Provided records –

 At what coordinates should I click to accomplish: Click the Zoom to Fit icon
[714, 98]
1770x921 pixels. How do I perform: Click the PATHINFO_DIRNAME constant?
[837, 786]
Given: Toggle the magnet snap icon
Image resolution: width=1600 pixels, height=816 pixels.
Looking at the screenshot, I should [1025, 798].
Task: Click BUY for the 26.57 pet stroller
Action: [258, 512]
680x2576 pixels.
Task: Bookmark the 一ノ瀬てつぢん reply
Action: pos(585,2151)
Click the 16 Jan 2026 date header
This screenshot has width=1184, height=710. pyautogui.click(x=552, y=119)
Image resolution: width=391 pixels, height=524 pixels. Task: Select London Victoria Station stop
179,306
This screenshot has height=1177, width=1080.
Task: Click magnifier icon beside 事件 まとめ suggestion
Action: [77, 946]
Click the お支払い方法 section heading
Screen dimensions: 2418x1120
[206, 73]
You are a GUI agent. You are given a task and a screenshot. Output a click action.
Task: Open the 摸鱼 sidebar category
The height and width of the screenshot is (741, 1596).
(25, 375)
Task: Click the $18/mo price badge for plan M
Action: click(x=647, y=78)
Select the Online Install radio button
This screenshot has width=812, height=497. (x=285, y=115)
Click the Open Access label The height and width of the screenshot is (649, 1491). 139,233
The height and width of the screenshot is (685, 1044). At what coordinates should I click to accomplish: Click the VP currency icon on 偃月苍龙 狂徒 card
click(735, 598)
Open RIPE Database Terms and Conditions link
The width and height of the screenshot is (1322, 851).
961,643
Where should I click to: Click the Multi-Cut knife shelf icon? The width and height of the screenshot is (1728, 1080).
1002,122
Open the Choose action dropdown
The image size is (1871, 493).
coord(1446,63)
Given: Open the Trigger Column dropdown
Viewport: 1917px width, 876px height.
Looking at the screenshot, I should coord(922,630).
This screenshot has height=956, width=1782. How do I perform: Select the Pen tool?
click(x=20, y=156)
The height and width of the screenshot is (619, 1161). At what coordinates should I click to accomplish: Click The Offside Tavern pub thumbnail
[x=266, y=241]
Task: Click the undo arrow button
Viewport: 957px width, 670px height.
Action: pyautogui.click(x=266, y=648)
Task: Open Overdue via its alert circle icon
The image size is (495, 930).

What the exercise asks – Look in the material above for the line with "Task: Open the 摸鱼 sidebar category" and the line with "Click the Open", and transcribe exactly those lines and all lines between them, nothing more.

Response to the exercise –
Task: Open the 摸鱼 sidebar category
The height and width of the screenshot is (741, 1596).
(25, 375)
Task: Click the $18/mo price badge for plan M
Action: click(x=647, y=78)
Select the Online Install radio button
This screenshot has width=812, height=497. (x=285, y=115)
Click the Open Access label The height and width of the screenshot is (649, 1491). 139,233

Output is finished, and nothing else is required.